External Network Penetration Testing and Attack Surface Management (ASM) are related but distinct offensive security measures. Each one has a time and place where it’s most effective, but when the two are paired together, security teams experience an extremely proactive approach to their cybersecurity program that ensures improvement over time

What is External Network Penetration Testing?  

External Network Penetration Testing provides a point-in-time test that dives deep into a defined scope. External Network Testing means an offensive security consultant is dedicated to analyzing selected assets for a specific amount of time. Think of this focused analysis for 40 hours a week for two weeks. That’s a lot of time to dig into findings!  

This amount of research typically results in a high number of results that are vetted into prioritized actions. The outcome can strain security teams because of the need to triage remediation efforts in a short period of time. External Network testing is a thorough method of evaluating vulnerabilities and reporting on whether they’re publicly exploitable. 

A limitation with External Network Testing is that it’s only focused on what’s in scope. The scope of the test is limited to the assets a client defines, and the scope of assets a client defines is limited to what a client knows is out there. If clients misunderstand their attack surface, it can lead to gaps in the scope of an External Network Penetration Test. Ensuring a strong and holistic understanding of your attack surface allows you to get more return on your investment for penetration testing. 

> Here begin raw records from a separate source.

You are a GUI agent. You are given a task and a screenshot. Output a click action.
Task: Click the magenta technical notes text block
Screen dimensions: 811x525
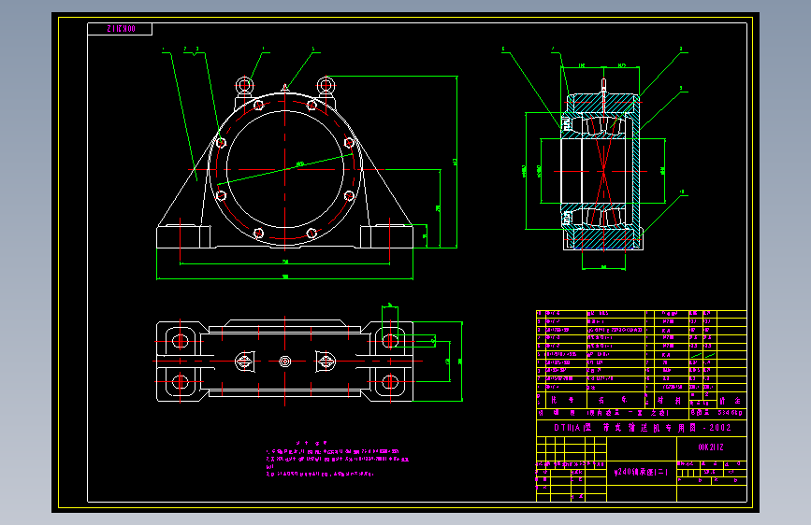[x=338, y=459]
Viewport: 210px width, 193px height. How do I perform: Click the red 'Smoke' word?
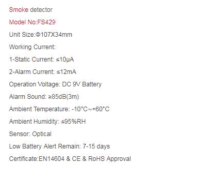(x=19, y=10)
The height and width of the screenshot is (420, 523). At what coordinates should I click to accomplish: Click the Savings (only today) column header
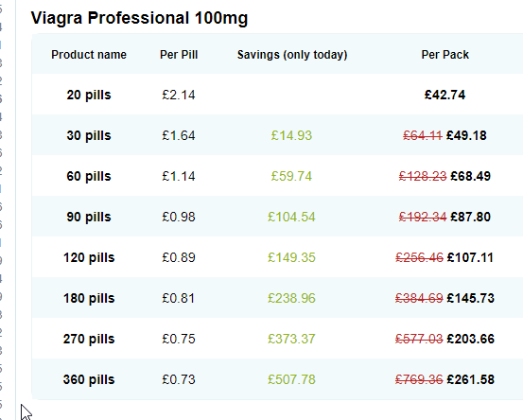click(x=292, y=54)
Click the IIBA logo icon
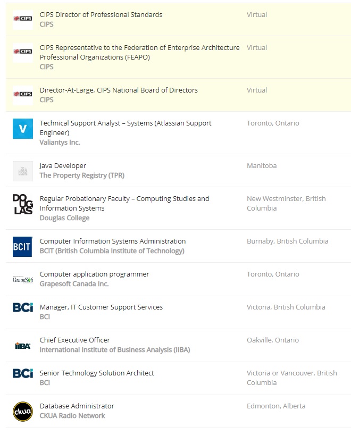The height and width of the screenshot is (435, 351). (x=23, y=346)
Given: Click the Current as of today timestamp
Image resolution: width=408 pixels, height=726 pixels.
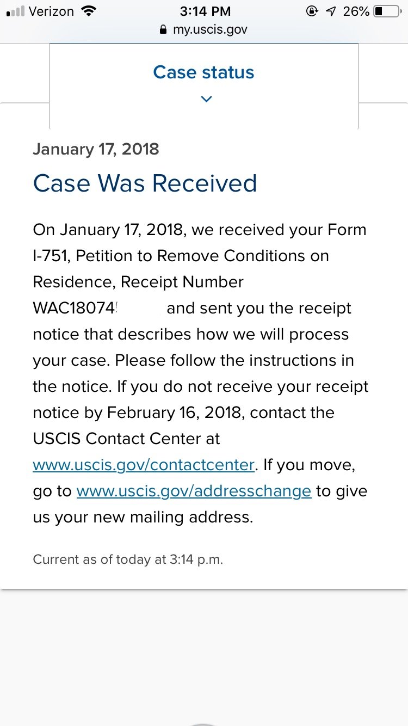Looking at the screenshot, I should pyautogui.click(x=128, y=559).
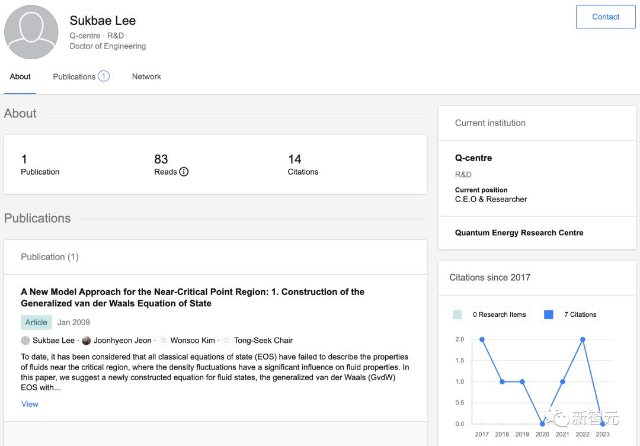This screenshot has width=640, height=446.
Task: Switch to the Publications tab
Action: pyautogui.click(x=74, y=76)
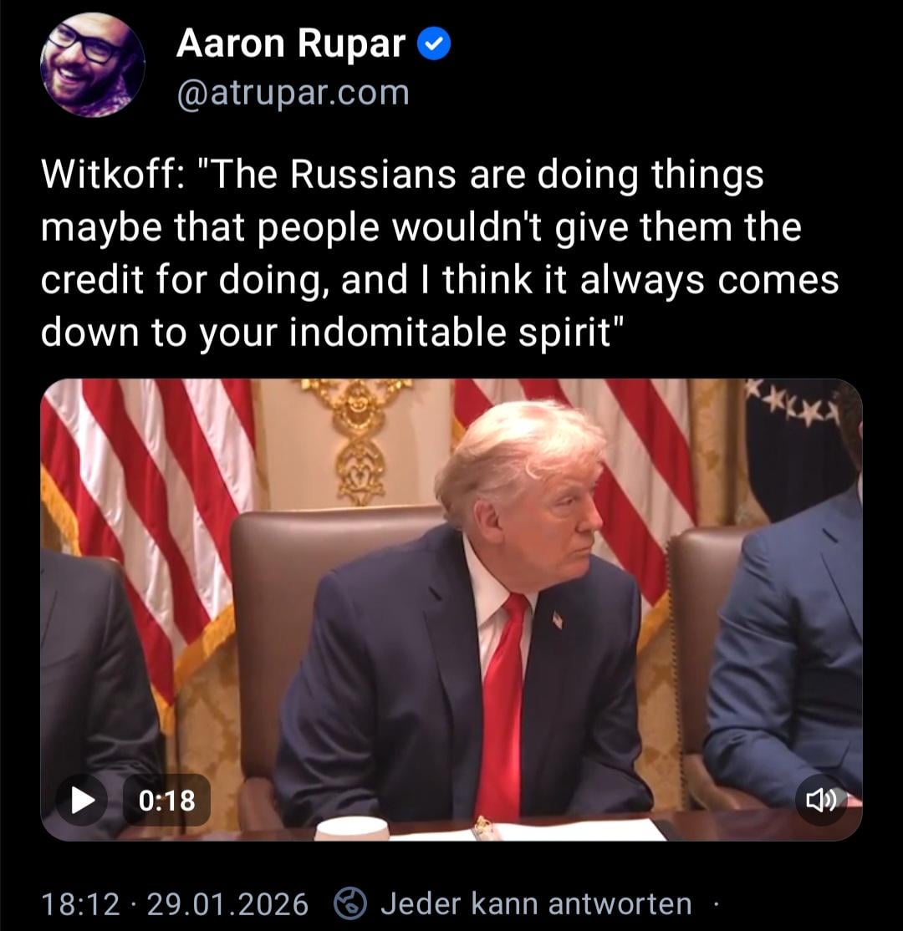Open Aaron Rupar's profile picture
903x931 pixels.
tap(92, 64)
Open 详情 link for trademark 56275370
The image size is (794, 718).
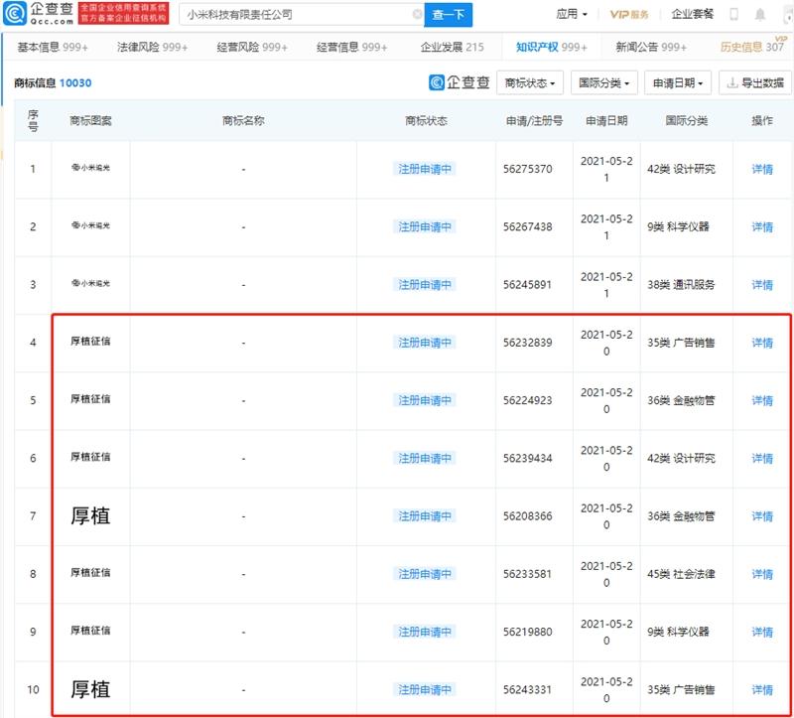point(761,169)
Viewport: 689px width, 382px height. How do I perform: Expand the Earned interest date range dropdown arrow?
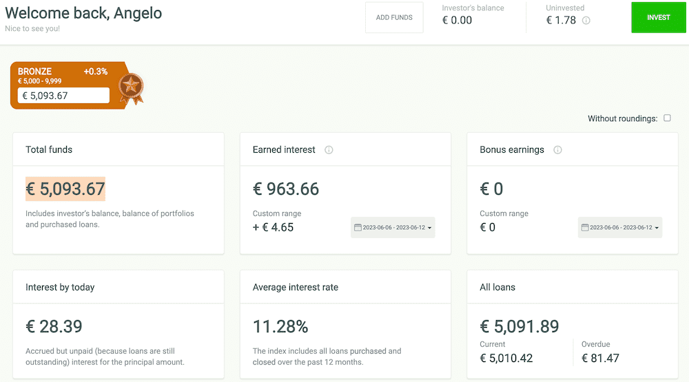[430, 228]
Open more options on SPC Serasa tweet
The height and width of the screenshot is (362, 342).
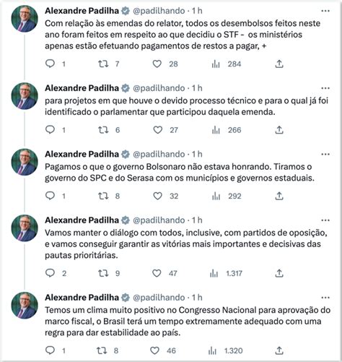pyautogui.click(x=325, y=154)
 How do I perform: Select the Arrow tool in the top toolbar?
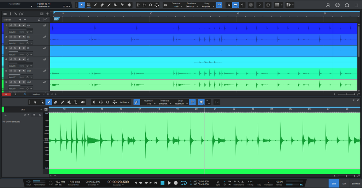point(82,5)
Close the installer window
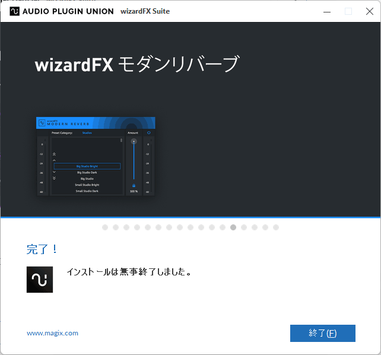The width and height of the screenshot is (381, 355). point(369,11)
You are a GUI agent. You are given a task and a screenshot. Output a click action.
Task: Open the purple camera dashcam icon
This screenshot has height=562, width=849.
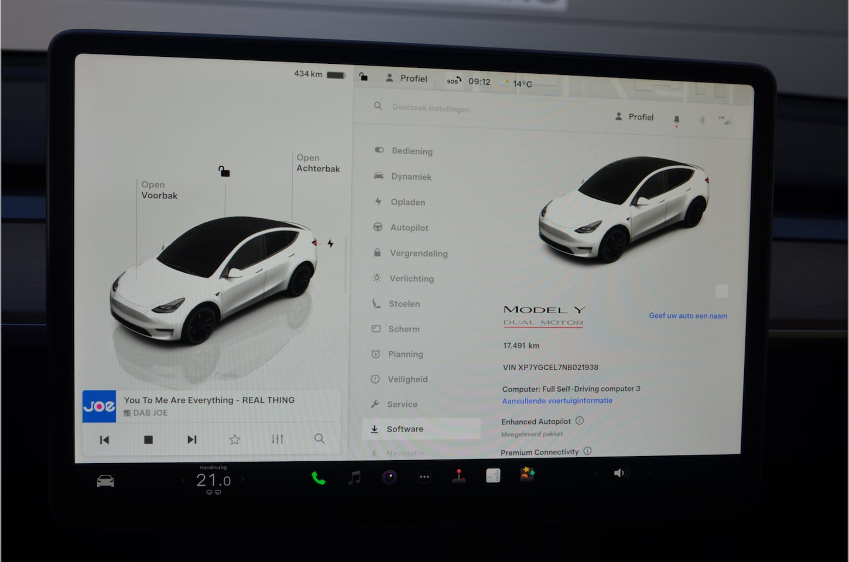(x=389, y=477)
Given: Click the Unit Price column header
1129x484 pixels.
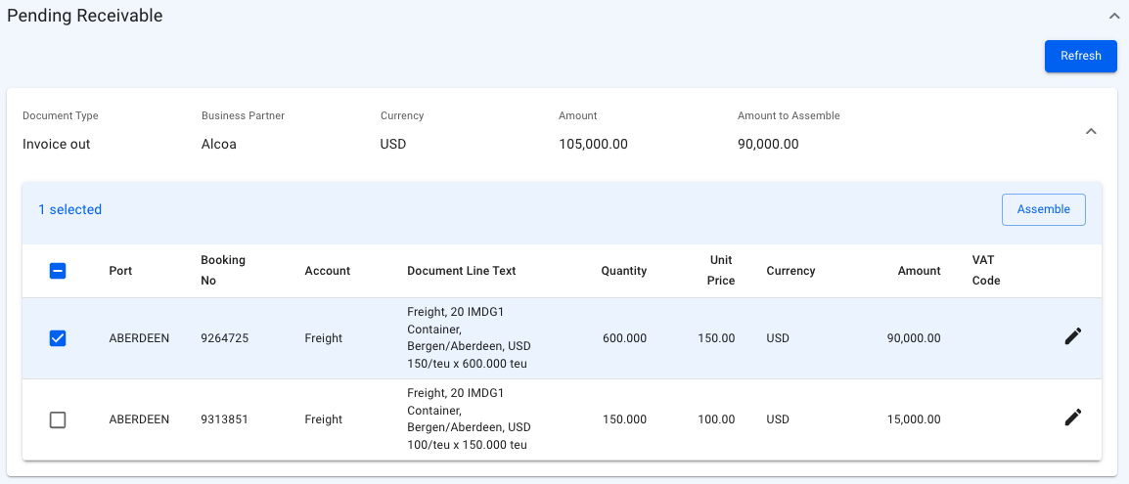Looking at the screenshot, I should click(722, 271).
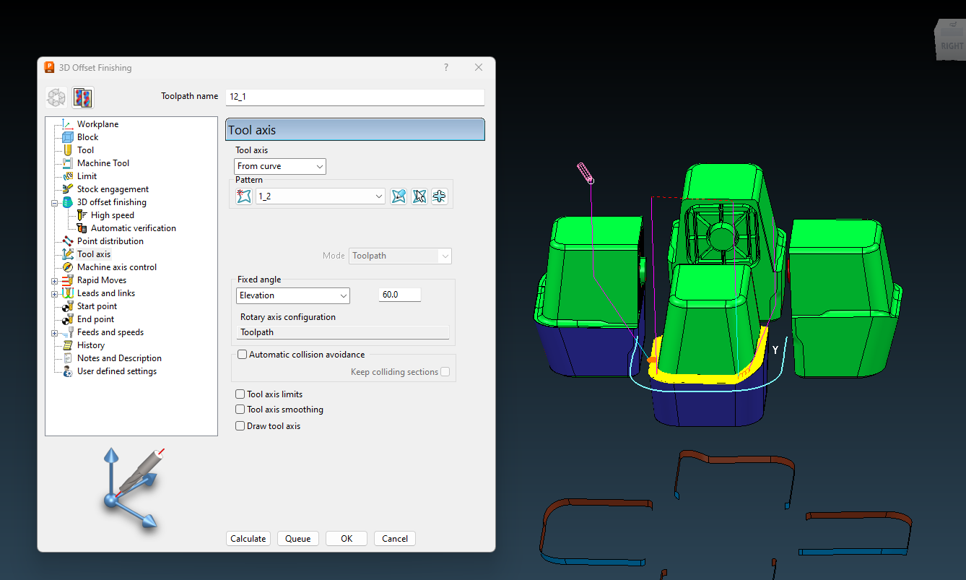Edit the selected pattern using the pencil icon

399,196
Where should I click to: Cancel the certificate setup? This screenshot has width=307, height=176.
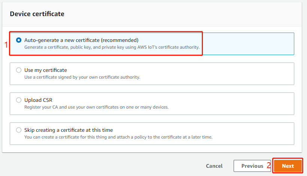click(x=214, y=166)
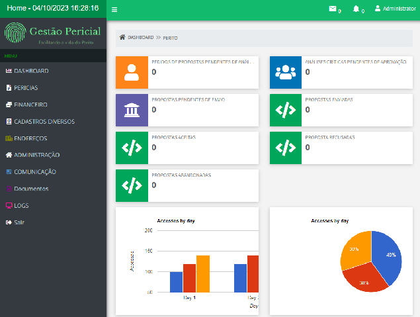Open ADMINISTRAÇÃO from the sidebar

[x=36, y=155]
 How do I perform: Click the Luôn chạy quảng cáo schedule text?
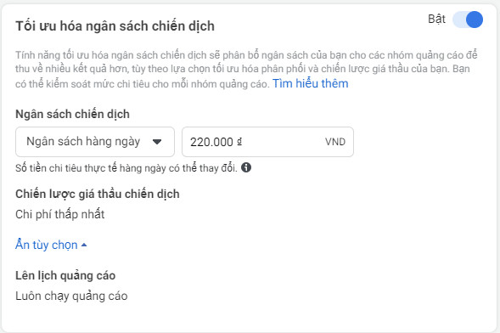pyautogui.click(x=71, y=296)
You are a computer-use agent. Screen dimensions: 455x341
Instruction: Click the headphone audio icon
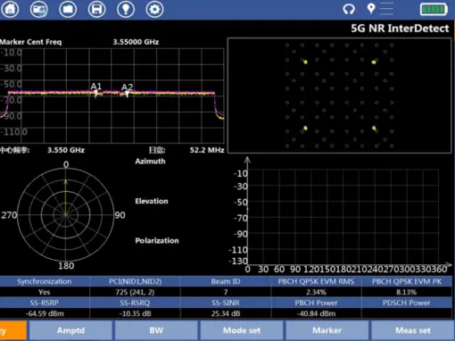click(x=349, y=9)
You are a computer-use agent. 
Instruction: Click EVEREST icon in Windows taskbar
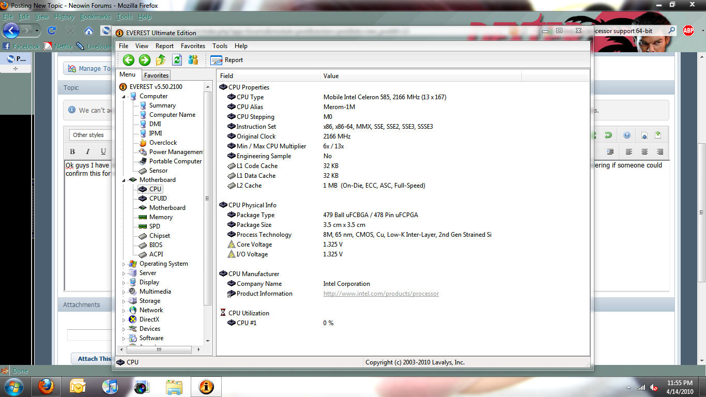[206, 386]
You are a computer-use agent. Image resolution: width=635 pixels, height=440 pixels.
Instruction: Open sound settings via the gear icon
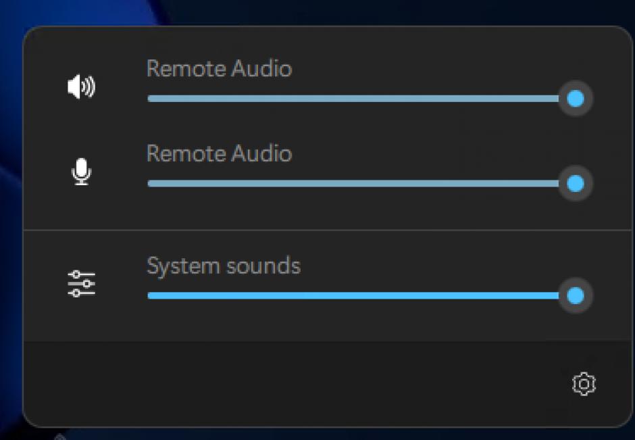[x=584, y=384]
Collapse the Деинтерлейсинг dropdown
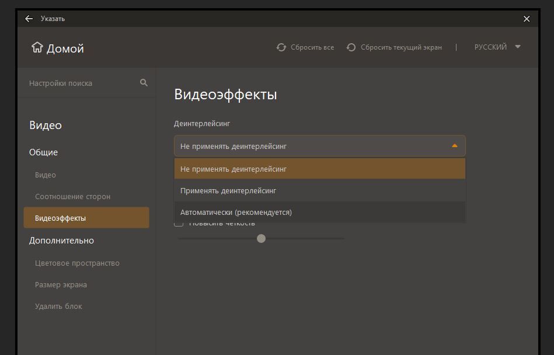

In addition, External Network Penetration Testing provides thorough research, but only for a specific point-in-time. Unfortunately, threat actors aren’t limited to scope or timelines like External Network Testing is, making Attack Surface Management a smart supplement to External Network Testing.

When to Use External Network Penetration Testing 

If you have proper asset mapping and a solid understanding of your attack surface, then External Network Penetration Testing is an ideal offensive security measure to test the security of your assets. 

ExPen vs. ASM


  • The ExPen is designed to report more findings to the security team
    • It will report information findings
  • These findings need to be triaged by the internal security team to determine which to prioritize
  • The ExPen is useful for getting a baseline point in time view of the environment but requires more manual work on the part of the internal security team


  • ASM will report less findings than the ExPen
  • ASM is designed to filter out alerts and only report vulnerabilities the team has confirmed they can exploit
  • This reduces the amount of triaging work for the internal security team
  • ASM is useful for getting a continuous view of the environment and can see changes as they happen in real time

What is Attack Surface Management?  

Attack Surface Management provides continuous discovery, inventory, testing, and prioritization of known and unknown assets and exposures on global external attack surfaces. While it doesn’t go as deep as External Network Penetration Testing, it does look at attack surfaces broadly and through a continuous lens. It provides an always-on view of high-impact, high-priority findings. 

One of the most common scenarios we face with clients is finding unknown assets. This is also one of the biggest benefits of ASM. Not only can many different assets exist on an external attack surface, but also these assets change over time, making point-in-time pentesting good, but continuous analysis better.  

First and foremost, ASM is focused on discovering what’s out there so we can bring better visibility into the entire external attack surface. Once we have that visibility and know the assets that exist, we look at exposures including vulnerabilities. ASM goes deeper by showing the products and certificates that exist on those assets, if those certificates are expiring soon, the DNS records, and the open ports on those assets. 

Typical ASM platforms result in alert overload, which is why NetSPI focuses on noise reduction with our technology. We take the results from our Attack Surface Management platform a step further by adding the human component. Our ASM operations team uses automated and manual methods to discover assets, monitor exposures, and determine the level of risk they may pose. This information is relayed to a security team for remediation, and then passed along to a pentester to validate the remediated exposure. 

When to Use Attack Surface Management 

Attack Surface Management is ideal for teams who need insight into their external attack surface and enhance the process for mapping their attack surface on a continual basis. 

Better Together: Attack Surface Management and External Network Penetration Testing  

Salt and pepper, Peanut butter and jelly, ASM and External Network Testing.  

Attack Surface Management shines with its always-on nature that regularly updates scan results with the latest changes. When we tie ASM to our External Network Testing, we’re more closely simulating the activity that attackers are taking throughout the year. ASM provides coverage in-between External Network Testing, which allows security teams to be more proactive with their approach, instead of waiting three, six or 12 months before performing a regular External Network Test. 

A common scenario in which ASM and External Network Testing benefit each other is when companies make recurring changes to their attack surfaces during the holidays. For example, many retailers will stand up new infrastructure for holiday specials. When the special ends and they take down that infrastructure, does it all get commissioned and decommissioned properly? This insight can be automated with ASM. 

The best mix of these offensive security strategies is to use ASM for constant monitoring, and then use the insights to perform an External Network Testing periodically, such as once per quarter. This strategy also has the potential to validate that security enhancements are resulting in continued improvements, which can help security leaders when it comes to resourcing modern security measures.